■ GOAL OF THE EXERCISE
List every part in the sleeve excerpt below that carries a reference number, giving each part with its number.

■ SELECTED EXTRACT
+ + + + + + +
FIG. 2 shows the sleeve 105 of FIG. 1 with bearing elements 125 fixed to the inner surface 117 of the sleeve 105. The bearing elements may be fixed to the outer surface of liner 115 of FIG. 1. The bearing elements 125 allow the liner 115 of FIG. 1 to rotate freely within the sleeve 105 when the sleeve 105 is in a non-rotating position. The bearing elements 125 can be realized as needle bearings. A needle roller bearing can be realized as a bearing that uses small cylindrical rollers. The bearing elements 125 can be selected to have a radius sized to allow the liner 115 to be fitted within the sleeve 105 including the bearing elements 125. Bushings can be used rather than bearings, since bushings are more forgiving than bearings in a drilling environment, where drilled cuttings and barite are abrasive. The sleeve 105 having the bearing elements 125 (and/or bushings) can be structured with an outer diameter that is less than the effective diameter of the drill bit 120 of FIG. 1.
+ + + + + + +
■ GIVEN DATA
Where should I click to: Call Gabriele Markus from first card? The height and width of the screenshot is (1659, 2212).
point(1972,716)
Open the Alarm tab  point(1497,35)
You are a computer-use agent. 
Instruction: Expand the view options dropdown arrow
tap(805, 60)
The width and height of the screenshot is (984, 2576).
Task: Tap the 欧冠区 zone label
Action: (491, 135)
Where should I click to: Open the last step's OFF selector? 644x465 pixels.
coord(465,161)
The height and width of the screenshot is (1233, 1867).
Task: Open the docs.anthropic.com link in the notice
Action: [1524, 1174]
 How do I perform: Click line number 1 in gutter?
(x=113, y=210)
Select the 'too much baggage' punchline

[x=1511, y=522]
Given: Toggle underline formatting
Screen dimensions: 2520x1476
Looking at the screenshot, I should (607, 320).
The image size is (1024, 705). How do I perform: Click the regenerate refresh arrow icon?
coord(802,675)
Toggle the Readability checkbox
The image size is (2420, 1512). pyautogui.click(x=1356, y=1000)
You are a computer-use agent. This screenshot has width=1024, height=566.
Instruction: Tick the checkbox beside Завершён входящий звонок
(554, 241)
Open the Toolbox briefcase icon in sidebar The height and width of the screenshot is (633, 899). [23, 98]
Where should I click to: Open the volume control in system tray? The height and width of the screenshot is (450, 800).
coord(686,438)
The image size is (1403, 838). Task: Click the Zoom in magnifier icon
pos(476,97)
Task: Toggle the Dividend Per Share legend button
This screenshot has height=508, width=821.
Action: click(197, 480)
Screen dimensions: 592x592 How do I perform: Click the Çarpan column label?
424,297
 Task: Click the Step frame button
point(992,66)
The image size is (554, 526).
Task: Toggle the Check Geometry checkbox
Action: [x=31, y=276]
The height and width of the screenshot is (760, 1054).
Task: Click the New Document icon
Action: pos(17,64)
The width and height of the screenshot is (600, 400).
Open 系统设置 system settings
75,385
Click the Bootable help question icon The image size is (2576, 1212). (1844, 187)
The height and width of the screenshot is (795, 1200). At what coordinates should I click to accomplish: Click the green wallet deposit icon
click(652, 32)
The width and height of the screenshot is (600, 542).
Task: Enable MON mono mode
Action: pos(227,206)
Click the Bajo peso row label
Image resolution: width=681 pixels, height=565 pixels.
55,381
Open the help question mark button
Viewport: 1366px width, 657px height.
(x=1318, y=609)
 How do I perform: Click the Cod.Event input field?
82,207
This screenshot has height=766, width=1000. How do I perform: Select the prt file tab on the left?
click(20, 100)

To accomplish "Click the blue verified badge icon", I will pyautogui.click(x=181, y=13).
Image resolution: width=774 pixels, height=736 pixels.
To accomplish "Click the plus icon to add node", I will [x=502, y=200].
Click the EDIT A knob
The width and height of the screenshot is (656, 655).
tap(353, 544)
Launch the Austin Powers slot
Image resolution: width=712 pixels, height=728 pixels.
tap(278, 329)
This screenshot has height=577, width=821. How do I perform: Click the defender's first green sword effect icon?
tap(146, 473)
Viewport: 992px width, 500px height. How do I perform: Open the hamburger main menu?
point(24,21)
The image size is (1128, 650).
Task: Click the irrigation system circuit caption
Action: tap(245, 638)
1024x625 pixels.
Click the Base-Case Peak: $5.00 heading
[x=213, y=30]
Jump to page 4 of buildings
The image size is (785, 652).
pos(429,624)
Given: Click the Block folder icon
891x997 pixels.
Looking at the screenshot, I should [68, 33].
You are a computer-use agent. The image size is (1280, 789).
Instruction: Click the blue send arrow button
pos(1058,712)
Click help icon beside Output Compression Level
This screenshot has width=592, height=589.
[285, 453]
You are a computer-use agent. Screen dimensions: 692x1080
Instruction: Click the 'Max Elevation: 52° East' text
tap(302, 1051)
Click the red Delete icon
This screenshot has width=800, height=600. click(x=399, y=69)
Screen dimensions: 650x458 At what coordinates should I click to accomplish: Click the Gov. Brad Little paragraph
+ + + + + + +
■ FINISHED TASK
- sleeve: 105
- liner: 115
- inner surface of the sleeve: 117
- drill bit: 120
- bearing elements: 125